IEEE Trans Cybern. 2021 Dec;51(12):5859-5870. doi: 10.1109/TCYB.2019.2960481. Epub 2021 Dec 22.
Automatic human activity recognition is an integral part of any interactive application involving humans (e.g., human-robot interaction systems). One of the main challenges for activity recognition is the diversity in the way individuals often perform activities. Furthermore, changes in any of the environment factors (i.e., illumination, complex background, human body shapes, viewpoint, etc.) intensify this challenge. In addition, there are different types of activities that robots need to interpret for seamless interaction with humans. Some activities are short, quick, and simple (e.g., sitting), while others may be detailed/complex, and spread throughout a long span of time (e.g., washing mouth). In this article, we recognize the activities within the context of graphical models in a sequence-labeling framework based on skeleton data. We propose a new structured prediction strategy based on probabilistic graphical models (PGMs) to recognize both types of activities (i.e., complex and simple). These activity types are often spanned in very diverse subspaces in the space of all possible activities, which would require different model parameterizations. In order to deal with these parameterization and structural breaks across models, a category-switching scheme is proposed to switch over the models based on the activity types. For parameter optimization, we utilize a distributed structured prediction technique to implement our model in a distributed setting.

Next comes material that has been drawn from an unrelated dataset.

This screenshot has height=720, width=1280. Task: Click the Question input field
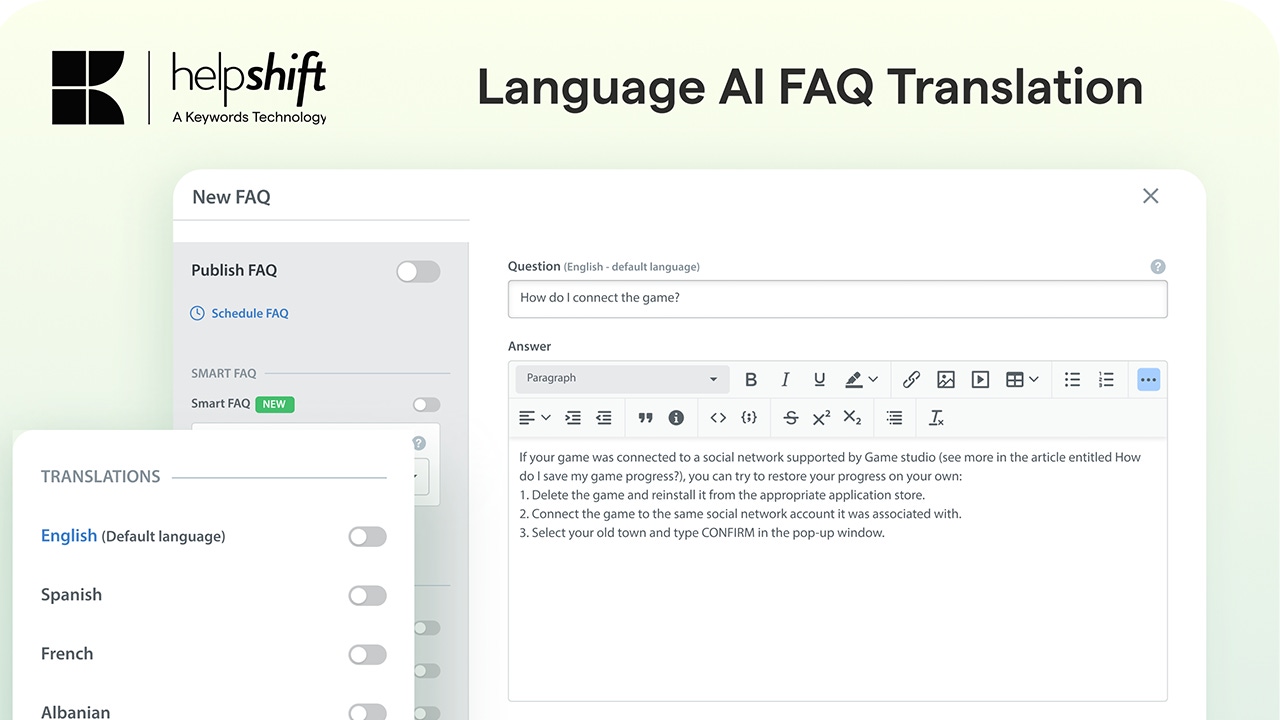pos(837,298)
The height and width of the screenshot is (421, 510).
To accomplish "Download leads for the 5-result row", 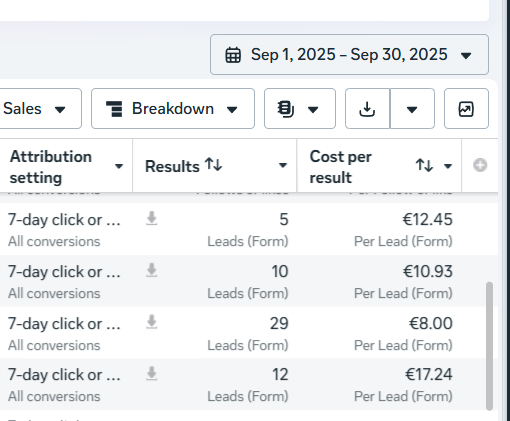I will tap(152, 219).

The method is tested on three widely used datasets (CAD-60, UT-Kinect, and Florence 3-D) that cover both activity types. The results illustrate that our proposed method is able to recognize simple and complex activities while the previous work concentrated on only one of these two main types.
自动人体活动识别是任何涉及人类的交互应用程序的一个组成部分(例如,人机交互系统)。活动识别的主要挑战之一是个体执行活动的方式的多样性。此外,任何环境因素的变化(即照明、复杂背景、人体形状、视点等)都会加剧这一挑战。此外,机器人需要解释不同类型的活动,以便与人类进行无缝交互。有些活动是短暂、快速和简单的(例如,坐着),而有些活动可能是详细/复杂的,并且持续很长时间(例如,漱口)。在本文中,我们在基于骨架数据的序列标注框架中基于图形模型识别活动。我们提出了一种新的基于概率图形模型(PGM)的结构化预测策略,以识别复杂和简单两种类型的活动。这些活动类型通常在所有可能活动的空间中跨越非常不同的子空间,这将需要不同的模型参数化。为了处理这些跨模型的参数化和结构断裂,我们提出了一种类别切换方案,根据活动类型切换模型。对于参数优化,我们利用分布式结构化预测技术在分布式设置中实现我们的模型。该方法在三个广泛使用的数据集(CAD-60、UT-Kinect 和 Florence 3-D)上进行了测试,这些数据集涵盖了这两种主要类型的活动。结果表明,我们提出的方法能够识别简单和复杂的活动,而以前的工作集中于这两种主要类型中的一种。